**Stated goal:** Repeat the items that begin at the line that has "The image size is (736, 513)." and stop after the line that has "click(x=428, y=461)", changing "date axis label" to "time axis label" and keeping everything else the same.

**Source records:**
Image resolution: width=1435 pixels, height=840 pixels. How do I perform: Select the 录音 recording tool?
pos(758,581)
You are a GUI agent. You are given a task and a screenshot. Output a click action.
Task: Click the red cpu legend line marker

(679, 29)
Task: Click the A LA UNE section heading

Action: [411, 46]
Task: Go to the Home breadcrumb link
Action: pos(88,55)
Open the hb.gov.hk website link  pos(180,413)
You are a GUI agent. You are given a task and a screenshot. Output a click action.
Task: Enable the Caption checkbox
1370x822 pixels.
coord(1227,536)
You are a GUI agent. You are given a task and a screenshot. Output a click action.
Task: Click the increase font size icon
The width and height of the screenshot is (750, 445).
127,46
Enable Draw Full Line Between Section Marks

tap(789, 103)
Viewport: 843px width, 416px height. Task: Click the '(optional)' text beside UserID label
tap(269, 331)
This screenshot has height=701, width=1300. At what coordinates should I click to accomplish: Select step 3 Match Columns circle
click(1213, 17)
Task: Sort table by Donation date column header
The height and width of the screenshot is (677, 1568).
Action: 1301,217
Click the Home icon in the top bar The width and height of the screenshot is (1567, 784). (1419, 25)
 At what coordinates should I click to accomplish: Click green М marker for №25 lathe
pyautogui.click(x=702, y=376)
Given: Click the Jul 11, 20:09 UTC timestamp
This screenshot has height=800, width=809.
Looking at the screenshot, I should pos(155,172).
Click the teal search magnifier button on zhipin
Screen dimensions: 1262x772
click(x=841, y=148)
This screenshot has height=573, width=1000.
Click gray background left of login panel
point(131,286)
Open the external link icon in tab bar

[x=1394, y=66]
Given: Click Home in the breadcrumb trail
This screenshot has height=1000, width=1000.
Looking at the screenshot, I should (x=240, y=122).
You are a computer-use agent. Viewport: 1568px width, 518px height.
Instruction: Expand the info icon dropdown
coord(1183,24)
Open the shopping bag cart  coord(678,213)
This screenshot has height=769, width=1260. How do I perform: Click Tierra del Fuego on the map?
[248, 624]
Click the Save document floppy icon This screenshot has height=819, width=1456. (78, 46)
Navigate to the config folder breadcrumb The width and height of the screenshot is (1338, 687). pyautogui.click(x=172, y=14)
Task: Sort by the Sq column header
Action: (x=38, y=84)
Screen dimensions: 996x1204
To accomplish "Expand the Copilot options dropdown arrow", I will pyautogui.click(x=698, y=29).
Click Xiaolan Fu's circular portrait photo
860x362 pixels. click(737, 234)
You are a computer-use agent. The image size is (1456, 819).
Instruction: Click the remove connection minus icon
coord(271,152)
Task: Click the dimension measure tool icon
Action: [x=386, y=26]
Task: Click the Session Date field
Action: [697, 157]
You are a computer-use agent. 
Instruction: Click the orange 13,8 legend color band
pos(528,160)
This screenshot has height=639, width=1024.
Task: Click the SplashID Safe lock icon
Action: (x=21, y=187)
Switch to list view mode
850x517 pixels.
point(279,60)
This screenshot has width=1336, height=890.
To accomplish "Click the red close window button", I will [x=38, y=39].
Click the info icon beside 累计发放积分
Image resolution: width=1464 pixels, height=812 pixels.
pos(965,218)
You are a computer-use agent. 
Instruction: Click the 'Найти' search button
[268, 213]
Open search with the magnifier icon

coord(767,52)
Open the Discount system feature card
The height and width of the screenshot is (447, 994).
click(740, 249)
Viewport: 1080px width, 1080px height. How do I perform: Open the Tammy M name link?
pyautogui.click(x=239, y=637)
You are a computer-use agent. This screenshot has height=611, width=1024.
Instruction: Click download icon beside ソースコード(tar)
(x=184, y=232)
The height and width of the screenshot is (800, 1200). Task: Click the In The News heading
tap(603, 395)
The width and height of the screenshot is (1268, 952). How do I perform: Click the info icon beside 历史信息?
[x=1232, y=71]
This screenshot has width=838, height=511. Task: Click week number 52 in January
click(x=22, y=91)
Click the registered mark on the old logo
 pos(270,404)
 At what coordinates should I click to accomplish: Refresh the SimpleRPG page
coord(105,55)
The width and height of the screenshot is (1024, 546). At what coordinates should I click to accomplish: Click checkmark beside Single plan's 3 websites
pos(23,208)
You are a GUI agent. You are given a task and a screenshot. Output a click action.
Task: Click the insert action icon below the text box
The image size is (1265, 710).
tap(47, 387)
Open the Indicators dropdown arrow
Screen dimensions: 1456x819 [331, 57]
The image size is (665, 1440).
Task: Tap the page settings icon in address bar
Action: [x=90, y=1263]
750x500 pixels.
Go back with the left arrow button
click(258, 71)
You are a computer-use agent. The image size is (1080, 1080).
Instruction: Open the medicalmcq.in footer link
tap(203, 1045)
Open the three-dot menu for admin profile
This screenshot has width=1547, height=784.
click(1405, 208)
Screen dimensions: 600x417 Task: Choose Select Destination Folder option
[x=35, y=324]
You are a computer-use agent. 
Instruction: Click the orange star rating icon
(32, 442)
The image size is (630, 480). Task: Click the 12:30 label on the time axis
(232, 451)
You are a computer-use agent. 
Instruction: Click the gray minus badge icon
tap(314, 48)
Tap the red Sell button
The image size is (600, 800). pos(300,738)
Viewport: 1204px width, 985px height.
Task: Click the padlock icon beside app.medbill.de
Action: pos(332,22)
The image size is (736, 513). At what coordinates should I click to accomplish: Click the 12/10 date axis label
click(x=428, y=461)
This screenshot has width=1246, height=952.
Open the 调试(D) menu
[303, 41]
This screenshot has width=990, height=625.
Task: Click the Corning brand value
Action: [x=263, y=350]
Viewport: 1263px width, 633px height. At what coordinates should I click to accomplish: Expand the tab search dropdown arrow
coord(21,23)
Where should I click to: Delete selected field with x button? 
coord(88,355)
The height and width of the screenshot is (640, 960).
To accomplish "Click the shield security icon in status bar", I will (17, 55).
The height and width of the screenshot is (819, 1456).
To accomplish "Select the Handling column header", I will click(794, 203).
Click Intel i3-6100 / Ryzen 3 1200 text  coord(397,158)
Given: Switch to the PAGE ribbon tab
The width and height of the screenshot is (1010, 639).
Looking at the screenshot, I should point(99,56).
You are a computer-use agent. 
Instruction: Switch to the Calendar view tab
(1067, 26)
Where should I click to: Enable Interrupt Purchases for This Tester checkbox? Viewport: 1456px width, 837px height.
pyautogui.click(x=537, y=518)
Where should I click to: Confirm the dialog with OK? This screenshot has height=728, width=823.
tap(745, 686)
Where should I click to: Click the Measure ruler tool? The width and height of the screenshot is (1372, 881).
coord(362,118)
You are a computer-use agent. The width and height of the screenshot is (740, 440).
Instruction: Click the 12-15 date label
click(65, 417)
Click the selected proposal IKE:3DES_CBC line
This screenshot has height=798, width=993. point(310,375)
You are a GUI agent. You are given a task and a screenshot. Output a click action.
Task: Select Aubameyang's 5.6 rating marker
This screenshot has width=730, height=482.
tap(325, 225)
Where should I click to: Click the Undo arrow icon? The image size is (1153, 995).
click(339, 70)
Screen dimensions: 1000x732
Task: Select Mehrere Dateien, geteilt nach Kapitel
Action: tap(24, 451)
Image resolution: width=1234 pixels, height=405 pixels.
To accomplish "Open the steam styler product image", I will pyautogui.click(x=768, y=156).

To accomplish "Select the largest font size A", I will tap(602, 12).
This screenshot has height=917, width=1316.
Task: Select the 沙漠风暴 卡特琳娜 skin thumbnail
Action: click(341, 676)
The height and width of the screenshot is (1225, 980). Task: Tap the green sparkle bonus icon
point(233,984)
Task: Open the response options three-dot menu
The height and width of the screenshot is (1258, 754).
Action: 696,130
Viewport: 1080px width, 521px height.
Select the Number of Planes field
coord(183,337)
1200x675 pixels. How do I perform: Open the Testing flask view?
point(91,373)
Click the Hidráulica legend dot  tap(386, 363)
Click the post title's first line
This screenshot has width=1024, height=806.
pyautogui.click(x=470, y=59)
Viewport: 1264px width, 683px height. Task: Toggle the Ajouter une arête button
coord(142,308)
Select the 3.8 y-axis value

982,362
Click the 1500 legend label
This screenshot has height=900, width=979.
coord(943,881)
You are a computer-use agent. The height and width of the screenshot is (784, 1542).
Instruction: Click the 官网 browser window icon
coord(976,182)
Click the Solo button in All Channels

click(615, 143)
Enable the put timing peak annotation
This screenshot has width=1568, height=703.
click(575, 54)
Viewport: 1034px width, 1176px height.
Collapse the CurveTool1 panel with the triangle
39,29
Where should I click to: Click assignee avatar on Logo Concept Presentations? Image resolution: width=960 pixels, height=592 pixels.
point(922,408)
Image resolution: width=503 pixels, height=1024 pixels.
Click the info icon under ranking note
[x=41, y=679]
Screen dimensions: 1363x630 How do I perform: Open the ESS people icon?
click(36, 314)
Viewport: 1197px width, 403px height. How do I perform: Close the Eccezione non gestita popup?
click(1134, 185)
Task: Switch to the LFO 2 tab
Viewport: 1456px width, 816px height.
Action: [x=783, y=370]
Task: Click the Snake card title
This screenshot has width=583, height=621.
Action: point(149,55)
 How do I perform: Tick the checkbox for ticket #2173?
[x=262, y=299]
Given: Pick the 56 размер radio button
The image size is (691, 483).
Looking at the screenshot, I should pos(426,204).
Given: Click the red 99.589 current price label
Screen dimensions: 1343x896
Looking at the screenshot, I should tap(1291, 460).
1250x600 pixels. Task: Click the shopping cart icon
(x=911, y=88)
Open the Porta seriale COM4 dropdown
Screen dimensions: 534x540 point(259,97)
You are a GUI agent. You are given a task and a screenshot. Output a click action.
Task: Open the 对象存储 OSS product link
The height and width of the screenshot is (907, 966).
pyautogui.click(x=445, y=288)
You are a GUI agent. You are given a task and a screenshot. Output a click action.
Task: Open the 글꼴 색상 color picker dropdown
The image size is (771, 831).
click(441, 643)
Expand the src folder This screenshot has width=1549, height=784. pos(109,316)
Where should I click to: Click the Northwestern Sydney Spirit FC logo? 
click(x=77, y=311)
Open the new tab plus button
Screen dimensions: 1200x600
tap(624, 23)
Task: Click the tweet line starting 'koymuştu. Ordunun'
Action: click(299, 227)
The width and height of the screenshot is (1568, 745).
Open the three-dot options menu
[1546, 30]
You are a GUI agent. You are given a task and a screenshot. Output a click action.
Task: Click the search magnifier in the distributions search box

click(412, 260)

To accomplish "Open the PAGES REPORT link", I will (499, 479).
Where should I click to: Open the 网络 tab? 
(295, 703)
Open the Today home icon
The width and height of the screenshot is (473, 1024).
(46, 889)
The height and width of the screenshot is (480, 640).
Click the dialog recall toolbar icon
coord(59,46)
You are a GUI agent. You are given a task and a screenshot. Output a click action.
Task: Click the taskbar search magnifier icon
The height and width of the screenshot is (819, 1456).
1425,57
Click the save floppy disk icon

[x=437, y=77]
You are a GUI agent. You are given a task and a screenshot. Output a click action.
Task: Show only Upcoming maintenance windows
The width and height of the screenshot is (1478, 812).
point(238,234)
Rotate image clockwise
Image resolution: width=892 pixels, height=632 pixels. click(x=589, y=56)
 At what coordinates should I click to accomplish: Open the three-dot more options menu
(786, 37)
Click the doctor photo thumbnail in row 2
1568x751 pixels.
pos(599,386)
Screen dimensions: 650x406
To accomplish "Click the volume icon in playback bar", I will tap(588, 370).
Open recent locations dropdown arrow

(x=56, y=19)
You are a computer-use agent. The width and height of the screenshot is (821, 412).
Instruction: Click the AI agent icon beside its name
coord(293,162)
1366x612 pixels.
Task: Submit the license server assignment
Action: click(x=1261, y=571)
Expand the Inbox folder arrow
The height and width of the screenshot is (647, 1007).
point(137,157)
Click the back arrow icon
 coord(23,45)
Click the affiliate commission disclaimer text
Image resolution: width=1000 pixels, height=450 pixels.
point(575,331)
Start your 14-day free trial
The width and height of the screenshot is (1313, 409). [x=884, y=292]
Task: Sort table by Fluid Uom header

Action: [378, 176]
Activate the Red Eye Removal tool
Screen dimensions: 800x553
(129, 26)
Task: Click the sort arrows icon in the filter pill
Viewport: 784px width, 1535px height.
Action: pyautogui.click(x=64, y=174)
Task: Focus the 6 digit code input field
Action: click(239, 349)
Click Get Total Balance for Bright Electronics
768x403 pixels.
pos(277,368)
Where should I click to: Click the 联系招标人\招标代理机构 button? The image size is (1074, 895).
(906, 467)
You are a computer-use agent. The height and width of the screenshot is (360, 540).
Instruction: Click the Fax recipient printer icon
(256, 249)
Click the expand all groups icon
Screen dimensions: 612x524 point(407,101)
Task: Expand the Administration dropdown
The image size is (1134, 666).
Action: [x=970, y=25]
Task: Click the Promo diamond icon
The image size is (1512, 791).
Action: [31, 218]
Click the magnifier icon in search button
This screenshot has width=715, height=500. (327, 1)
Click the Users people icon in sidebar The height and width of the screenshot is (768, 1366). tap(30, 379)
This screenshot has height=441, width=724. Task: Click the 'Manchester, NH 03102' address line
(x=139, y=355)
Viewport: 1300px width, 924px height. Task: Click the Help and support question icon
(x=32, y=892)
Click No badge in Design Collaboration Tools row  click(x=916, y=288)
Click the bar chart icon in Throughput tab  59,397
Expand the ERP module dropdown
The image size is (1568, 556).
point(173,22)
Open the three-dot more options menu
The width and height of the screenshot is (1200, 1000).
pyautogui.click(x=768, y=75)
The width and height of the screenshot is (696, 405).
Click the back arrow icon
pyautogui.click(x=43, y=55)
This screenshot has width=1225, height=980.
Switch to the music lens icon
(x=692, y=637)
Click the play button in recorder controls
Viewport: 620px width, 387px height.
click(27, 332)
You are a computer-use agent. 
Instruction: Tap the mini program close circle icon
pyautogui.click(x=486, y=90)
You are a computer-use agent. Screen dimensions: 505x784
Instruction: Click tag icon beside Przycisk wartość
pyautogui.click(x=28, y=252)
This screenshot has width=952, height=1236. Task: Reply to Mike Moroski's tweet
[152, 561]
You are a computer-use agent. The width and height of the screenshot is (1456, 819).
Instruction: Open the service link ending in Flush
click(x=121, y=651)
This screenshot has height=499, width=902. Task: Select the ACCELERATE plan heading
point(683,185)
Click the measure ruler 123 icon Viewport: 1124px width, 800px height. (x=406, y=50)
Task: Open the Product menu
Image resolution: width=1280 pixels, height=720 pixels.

**Task solution:**
The image size is (736, 513). At what coordinates should I click to accomplish: Click the 12/10 time axis label
click(x=428, y=461)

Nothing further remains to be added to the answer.